Judgement: Gonna scrap this one. Proxies aren't much fun anyway.

Next we've got a stack of sorted but not yet put away multicolor cards. Sorting multicolor cards is always annoying; if you want to quickly be able to find a card you've got to sort them into so many fiddling annoying categories. Moving along

Deck name: Snakes on a Plane!
Short Version: A blue green aggro deck, with a couple tricks.
If you can't guess from the name, it's a theme deck. For snakes I've got basically one of every kind I have. For the plane I've got Predator Flagship. For Samuel L. Jackson I've got Teferi, mage of Zhalfir. He's big, he's black, he's a beating and he's even got relevant flavor text: "To save this plane, he must forsake all others." Granted it's not an exact match but I defy you to find one closer.
Why this deck didn't work: Actually, this one works about as well as a theme deck ever does. it has a consistent curve and strategy, it's playable without sacrificing the theme. Because honestly, what was there to that movie besides snakes, a plane and Samuel L. Jackson?
Judgement: Gonna keep this one around. Need to tweak it so I can fit my Cobra Trap in.

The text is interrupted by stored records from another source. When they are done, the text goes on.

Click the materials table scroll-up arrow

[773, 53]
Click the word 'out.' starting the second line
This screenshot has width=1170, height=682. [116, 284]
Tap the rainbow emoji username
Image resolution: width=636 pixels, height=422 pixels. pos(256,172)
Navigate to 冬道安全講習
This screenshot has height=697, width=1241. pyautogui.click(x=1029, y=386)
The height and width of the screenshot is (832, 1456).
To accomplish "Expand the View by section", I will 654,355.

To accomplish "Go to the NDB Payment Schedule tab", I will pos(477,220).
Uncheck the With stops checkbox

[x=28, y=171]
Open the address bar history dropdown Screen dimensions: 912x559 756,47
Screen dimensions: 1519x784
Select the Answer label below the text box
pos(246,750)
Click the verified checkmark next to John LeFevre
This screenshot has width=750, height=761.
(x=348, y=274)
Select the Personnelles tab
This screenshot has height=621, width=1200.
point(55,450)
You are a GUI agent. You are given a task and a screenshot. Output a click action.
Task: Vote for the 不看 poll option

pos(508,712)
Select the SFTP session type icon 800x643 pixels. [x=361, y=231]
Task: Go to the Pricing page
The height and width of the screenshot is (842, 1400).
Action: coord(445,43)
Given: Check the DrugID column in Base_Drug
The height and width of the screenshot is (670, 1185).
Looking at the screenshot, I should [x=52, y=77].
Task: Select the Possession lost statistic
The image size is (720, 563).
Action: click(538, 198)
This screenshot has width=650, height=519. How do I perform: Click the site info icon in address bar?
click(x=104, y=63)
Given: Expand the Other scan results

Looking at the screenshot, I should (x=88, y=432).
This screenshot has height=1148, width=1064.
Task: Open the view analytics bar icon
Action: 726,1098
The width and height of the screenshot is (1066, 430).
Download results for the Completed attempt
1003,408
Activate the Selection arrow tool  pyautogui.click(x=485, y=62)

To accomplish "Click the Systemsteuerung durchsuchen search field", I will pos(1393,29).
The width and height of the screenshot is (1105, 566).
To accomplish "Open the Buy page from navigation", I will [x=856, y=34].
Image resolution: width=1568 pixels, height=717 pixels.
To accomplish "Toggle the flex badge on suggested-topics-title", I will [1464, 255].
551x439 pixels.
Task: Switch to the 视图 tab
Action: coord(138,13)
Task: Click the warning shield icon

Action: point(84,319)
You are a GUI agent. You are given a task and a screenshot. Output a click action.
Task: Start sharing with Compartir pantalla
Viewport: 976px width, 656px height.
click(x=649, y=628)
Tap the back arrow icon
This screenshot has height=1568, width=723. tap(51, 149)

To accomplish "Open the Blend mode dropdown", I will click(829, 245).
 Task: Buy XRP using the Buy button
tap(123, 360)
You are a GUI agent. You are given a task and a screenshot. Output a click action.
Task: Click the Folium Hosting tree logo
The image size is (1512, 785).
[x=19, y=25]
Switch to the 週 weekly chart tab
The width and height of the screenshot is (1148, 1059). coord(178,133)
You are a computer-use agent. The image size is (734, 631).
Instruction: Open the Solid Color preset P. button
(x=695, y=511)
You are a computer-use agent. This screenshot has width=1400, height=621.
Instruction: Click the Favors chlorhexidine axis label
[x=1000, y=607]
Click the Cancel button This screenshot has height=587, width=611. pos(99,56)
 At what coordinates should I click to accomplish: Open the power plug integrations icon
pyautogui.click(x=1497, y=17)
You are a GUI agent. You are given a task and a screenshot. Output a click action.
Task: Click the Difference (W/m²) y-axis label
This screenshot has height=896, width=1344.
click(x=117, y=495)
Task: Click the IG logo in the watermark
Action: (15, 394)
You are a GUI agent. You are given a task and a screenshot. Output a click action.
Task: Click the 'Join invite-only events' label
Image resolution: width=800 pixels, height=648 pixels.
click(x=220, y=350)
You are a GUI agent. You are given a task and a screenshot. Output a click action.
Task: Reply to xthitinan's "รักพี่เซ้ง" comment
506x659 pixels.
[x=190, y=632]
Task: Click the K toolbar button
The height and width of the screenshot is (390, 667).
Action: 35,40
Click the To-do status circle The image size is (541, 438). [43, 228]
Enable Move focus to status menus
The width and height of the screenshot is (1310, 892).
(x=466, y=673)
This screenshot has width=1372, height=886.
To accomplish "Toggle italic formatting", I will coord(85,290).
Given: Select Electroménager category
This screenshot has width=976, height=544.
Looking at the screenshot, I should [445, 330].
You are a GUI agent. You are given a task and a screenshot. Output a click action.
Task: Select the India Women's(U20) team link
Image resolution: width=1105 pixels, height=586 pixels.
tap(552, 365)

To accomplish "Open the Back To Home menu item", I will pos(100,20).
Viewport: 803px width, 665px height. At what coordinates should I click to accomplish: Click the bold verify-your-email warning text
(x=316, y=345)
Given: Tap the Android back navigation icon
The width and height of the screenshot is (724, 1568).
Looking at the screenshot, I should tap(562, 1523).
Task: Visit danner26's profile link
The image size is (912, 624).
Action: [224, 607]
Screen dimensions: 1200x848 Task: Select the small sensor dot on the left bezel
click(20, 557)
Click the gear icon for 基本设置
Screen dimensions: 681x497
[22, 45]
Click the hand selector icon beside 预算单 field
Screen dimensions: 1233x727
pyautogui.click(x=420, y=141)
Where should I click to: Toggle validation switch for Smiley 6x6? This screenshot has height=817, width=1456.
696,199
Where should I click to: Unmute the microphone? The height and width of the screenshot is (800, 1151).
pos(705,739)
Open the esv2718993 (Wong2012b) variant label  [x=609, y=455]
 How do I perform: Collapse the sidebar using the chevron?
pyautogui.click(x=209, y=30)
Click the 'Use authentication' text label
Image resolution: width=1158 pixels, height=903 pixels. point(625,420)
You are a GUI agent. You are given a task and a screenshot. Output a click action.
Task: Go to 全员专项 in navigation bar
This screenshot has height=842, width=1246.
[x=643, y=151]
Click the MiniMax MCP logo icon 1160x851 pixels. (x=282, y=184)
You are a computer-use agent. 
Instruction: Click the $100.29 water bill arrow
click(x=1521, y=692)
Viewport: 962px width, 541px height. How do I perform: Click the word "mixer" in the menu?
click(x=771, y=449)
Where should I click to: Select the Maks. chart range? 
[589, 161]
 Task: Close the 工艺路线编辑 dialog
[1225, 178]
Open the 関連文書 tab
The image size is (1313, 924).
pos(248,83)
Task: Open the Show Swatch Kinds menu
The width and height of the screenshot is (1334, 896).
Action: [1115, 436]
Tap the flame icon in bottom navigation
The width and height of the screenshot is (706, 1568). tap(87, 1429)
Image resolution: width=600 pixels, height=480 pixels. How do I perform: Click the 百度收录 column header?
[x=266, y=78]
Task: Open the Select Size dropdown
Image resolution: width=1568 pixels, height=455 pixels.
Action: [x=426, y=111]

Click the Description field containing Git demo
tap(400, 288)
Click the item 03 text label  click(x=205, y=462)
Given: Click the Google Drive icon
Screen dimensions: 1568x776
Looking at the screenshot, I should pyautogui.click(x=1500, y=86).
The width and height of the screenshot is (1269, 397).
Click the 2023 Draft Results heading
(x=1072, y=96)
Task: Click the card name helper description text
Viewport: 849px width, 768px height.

Another stack of semi-sorted random cards...

Deck Name: Reaper King
Short version: Five color Elder Dragon Highlander.
This is my original EDH deck, updated numerous times. It started as a Nichol Bolas three color deck, but went to five when I got my hands on a reaper king. The scarecrow theme was cut not that long after when it became apparent that people were too afraid of my Reaper King to let it do anything. The deck featured numerous powerful cards and effects, but never had a strategy to unify them, which means I never actually got around to winning with the thing. I also spend an inordinate amount of time mana fixing and accelerating, which isn't all bad. I derive a positive pleasure from getting my mana to work well. Once I realized that I wasn't winning with it, I moved away from that as a goal and towards "Cards that make me happy when I see them."
Why it didn't work: You mean in addition to that whole paragraph? Well, playing a deck of "cards that make me happy" doesn't usually win you the game. A deck that sports the full on five part nephilimbo can't be accused of being too competitive. And as far as formats go, EDH tends to be very competitive.
Judgement: Gonna tear it apart. On the other hand, I still like most of the creatures. Maybe I'll build another EDH deck around dropping huge monsters on the table. I could use that Shiny progenitus as the general. That'd be something. Not a winning something, but something nonetheless.

Well, that's about all of my desk that I want to clear off right now. Still can't find that card with my dentist appointments on it, which was really what I was looking for. Judging from the contents of my desk you can expect at least one more blog post of this nature.